• [Supplied material]

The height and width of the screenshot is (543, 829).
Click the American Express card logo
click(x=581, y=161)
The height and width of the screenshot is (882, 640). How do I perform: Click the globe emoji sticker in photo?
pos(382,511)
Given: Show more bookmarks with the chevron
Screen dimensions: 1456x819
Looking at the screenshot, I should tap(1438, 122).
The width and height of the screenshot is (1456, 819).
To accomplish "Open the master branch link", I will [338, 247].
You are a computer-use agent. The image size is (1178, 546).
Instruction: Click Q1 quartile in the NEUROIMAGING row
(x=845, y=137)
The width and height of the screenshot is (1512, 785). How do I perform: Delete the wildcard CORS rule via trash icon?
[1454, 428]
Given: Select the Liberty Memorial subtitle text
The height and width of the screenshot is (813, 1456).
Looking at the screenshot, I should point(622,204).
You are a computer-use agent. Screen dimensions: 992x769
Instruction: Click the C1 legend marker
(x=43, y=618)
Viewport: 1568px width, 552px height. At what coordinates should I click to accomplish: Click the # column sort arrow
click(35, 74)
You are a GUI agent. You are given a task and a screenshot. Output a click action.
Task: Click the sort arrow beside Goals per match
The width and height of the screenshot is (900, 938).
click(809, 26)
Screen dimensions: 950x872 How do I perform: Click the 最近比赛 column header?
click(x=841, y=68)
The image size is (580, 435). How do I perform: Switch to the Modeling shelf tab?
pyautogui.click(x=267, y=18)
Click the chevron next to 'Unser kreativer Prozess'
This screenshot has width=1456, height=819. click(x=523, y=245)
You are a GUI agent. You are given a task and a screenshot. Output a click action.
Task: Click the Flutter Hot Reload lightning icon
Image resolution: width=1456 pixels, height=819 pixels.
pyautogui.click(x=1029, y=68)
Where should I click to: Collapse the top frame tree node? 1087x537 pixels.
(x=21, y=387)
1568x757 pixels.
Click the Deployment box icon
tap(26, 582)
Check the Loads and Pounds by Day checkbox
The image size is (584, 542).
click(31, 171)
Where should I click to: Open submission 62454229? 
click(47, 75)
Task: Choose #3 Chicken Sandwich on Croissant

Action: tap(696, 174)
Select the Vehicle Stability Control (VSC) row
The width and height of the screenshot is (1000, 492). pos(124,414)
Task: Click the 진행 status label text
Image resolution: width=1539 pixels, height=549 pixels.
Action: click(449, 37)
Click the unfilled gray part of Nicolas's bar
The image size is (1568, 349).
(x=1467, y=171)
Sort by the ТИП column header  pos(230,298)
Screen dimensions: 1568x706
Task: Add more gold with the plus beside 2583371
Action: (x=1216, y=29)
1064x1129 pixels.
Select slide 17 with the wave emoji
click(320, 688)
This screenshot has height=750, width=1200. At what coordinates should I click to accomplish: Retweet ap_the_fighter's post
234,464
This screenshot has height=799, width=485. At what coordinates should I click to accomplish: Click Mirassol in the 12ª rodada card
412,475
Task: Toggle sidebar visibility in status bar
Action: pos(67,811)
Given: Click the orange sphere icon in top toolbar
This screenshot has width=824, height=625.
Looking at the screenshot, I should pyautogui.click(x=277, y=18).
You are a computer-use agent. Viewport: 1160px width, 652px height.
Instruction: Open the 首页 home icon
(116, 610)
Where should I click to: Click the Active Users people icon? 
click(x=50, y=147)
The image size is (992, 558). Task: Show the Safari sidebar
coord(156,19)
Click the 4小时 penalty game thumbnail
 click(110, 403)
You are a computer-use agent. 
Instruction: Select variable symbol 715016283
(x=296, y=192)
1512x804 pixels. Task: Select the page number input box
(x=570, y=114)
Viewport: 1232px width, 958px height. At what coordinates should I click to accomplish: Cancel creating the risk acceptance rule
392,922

• [Brief] Reproduce all of the data above, substituting "Command" for every occurrence of "Instruction" and leaving everything else unchanged.

• [Correct answer]
The height and width of the screenshot is (543, 829).
Click the American Express card logo
click(x=581, y=161)
The height and width of the screenshot is (882, 640). How do I perform: Click the globe emoji sticker in photo?
pos(382,511)
Given: Show more bookmarks with the chevron
Screen dimensions: 1456x819
Looking at the screenshot, I should tap(1438, 122).
The width and height of the screenshot is (1456, 819).
To accomplish "Open the master branch link", I will [338, 247].
You are a computer-use agent. The image size is (1178, 546).
Command: Click Q1 quartile in the NEUROIMAGING row
(x=845, y=137)
The width and height of the screenshot is (1512, 785). How do I perform: Delete the wildcard CORS rule via trash icon?
[1454, 428]
Given: Select the Liberty Memorial subtitle text
The height and width of the screenshot is (813, 1456).
Looking at the screenshot, I should point(622,204).
You are a computer-use agent. Screen dimensions: 992x769
Command: Click the C1 legend marker
(x=43, y=618)
Viewport: 1568px width, 552px height. At what coordinates should I click to accomplish: Click the # column sort arrow
click(35, 74)
You are a GUI agent. You are given a task and a screenshot. Output a click action.
Task: Click the sort arrow beside Goals per match
The width and height of the screenshot is (900, 938).
click(809, 26)
Screen dimensions: 950x872 How do I perform: Click the 最近比赛 column header?
click(x=841, y=68)
The image size is (580, 435). How do I perform: Switch to the Modeling shelf tab?
pyautogui.click(x=267, y=18)
Click the chevron next to 'Unser kreativer Prozess'
This screenshot has width=1456, height=819. click(x=523, y=245)
You are a GUI agent. You are given a task and a screenshot. Output a click action.
Task: Click the Flutter Hot Reload lightning icon
Image resolution: width=1456 pixels, height=819 pixels.
pyautogui.click(x=1029, y=68)
Where should I click to: Collapse the top frame tree node? 1087x537 pixels.
(x=21, y=387)
1568x757 pixels.
Click the Deployment box icon
tap(26, 582)
Check the Loads and Pounds by Day checkbox
The image size is (584, 542).
click(31, 171)
Where should I click to: Open submission 62454229? 
click(47, 75)
Task: Choose #3 Chicken Sandwich on Croissant

Action: tap(696, 174)
Select the Vehicle Stability Control (VSC) row
The width and height of the screenshot is (1000, 492). pos(124,414)
Task: Click the 진행 status label text
Image resolution: width=1539 pixels, height=549 pixels.
Action: click(449, 37)
Click the unfilled gray part of Nicolas's bar
The image size is (1568, 349).
(x=1467, y=171)
Sort by the ТИП column header  pos(230,298)
Screen dimensions: 1568x706
Task: Add more gold with the plus beside 2583371
Action: (x=1216, y=29)
1064x1129 pixels.
Select slide 17 with the wave emoji
click(320, 688)
This screenshot has height=750, width=1200. At what coordinates should I click to accomplish: Retweet ap_the_fighter's post
234,464
This screenshot has height=799, width=485. At what coordinates should I click to accomplish: Click Mirassol in the 12ª rodada card
412,475
Task: Toggle sidebar visibility in status bar
Action: pos(67,811)
Given: Click the orange sphere icon in top toolbar
This screenshot has width=824, height=625.
Looking at the screenshot, I should pyautogui.click(x=277, y=18).
You are a computer-use agent. Viewport: 1160px width, 652px height.
Command: Open the 首页 home icon
(116, 610)
Where should I click to: Click the Active Users people icon? 
click(x=50, y=147)
The image size is (992, 558). Task: Show the Safari sidebar
coord(156,19)
Click the 4小时 penalty game thumbnail
 click(110, 403)
You are a computer-use agent. 
Command: Select variable symbol 715016283
(x=296, y=192)
1512x804 pixels. Task: Select the page number input box
(x=570, y=114)
Viewport: 1232px width, 958px height. At what coordinates should I click to accomplish: Cancel creating the risk acceptance rule
392,922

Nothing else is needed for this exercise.